Even if you’re a good press, it’s still spam
In the last couple of years, I have noticed a disturbing trend in my email inbox: the rise of publisher spam. Less reputable publishers have long spammed librarians to hawk their wares, even though I would posit that so doing actually pushes their reputation further down the scale.
Lately, however, I seem to receive more and more unsolicited email from reputable presses, for example the University of North Carolina Press [update: they got the message, see the comments below!]. While these publishers do offer the option to unsubscribe from the list, that they put me on the list in the first place without my consent is a bit irritating.

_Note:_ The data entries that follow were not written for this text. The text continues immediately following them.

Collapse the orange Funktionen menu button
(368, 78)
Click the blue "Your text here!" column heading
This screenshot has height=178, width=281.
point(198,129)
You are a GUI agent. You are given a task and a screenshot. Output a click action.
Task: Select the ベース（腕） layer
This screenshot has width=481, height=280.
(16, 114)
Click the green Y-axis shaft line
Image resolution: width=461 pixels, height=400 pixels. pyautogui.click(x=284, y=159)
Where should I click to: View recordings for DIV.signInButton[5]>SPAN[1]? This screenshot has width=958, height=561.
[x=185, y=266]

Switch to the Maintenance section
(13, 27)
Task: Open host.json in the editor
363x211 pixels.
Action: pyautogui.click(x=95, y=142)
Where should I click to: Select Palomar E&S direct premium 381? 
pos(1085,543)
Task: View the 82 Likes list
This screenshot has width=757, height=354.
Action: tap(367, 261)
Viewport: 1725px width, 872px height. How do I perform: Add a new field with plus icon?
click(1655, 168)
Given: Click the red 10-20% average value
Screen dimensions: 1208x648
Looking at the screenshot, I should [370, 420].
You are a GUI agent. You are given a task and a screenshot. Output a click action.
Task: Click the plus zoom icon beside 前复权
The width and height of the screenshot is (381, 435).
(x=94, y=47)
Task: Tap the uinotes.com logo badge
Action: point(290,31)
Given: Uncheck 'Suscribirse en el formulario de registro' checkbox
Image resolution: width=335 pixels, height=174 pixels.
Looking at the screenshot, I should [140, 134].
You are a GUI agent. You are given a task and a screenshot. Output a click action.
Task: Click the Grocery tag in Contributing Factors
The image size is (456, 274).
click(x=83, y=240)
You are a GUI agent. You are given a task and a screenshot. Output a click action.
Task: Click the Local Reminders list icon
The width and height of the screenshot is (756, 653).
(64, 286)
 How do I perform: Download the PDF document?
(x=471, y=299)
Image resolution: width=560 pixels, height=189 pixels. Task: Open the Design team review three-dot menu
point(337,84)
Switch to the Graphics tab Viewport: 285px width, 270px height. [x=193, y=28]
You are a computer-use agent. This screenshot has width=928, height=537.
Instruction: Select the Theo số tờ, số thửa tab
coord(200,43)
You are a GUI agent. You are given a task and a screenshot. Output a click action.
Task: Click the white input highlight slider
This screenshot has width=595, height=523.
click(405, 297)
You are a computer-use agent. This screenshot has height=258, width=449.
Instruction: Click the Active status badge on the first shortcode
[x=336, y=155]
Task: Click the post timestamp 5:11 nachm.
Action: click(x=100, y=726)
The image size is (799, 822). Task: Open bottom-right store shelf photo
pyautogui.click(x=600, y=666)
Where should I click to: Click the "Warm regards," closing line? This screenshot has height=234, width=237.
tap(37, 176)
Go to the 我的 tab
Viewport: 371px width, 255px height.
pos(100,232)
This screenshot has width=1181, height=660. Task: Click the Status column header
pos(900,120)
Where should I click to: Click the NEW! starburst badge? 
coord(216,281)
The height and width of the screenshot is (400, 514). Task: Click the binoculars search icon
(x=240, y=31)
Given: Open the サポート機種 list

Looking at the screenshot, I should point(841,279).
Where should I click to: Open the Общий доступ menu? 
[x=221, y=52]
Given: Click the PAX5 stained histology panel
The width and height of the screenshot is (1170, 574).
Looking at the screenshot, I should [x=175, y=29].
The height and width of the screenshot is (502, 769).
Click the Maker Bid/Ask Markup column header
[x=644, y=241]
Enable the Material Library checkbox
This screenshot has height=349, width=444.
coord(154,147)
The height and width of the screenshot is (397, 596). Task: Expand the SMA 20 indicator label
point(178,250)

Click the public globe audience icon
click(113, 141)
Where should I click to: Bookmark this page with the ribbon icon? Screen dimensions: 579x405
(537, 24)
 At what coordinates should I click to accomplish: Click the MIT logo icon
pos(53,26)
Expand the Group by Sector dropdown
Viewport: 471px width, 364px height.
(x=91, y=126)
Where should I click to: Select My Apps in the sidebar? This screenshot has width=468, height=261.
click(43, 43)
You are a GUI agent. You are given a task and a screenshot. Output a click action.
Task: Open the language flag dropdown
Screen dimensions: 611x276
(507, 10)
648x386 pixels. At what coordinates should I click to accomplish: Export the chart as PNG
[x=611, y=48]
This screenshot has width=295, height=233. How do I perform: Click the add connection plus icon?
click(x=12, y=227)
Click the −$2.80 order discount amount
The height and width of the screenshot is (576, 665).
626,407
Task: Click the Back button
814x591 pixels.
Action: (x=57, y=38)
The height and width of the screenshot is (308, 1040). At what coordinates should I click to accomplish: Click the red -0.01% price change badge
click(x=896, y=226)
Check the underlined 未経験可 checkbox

Sure, in the old analog days–which unfortunately persist for some publishers who didn’t get the memo about the 21st century–publishers mailed out catalogs by the ton, even though few librarians I know use them as a selection tool. In my hands, they have always had a half life of about six seconds. Junk mail is annoying, but spam is moreso and has the added dimension of feeling like an invasion of one’s personal space. Given that we have tools to deal with spam, it’s not a good idea for publishers to utilize it.
As a Gmail user, I routinely flag any unsolicited offers as spam, even those from legit companies with whom we otherwise do business. I’m sure others do, too. What that means is that their business gets pulled down into the muck, and Google is rather merciless when it comes to responding to users’ assessments of their incoming mail and will gladly enhance their spam filter’s effectiveness by tossing such junk into the spam category.
It’s bad business practice to engage in spam, and frankly shows great ignorance on the part of publishers about how academic libraries buy their books.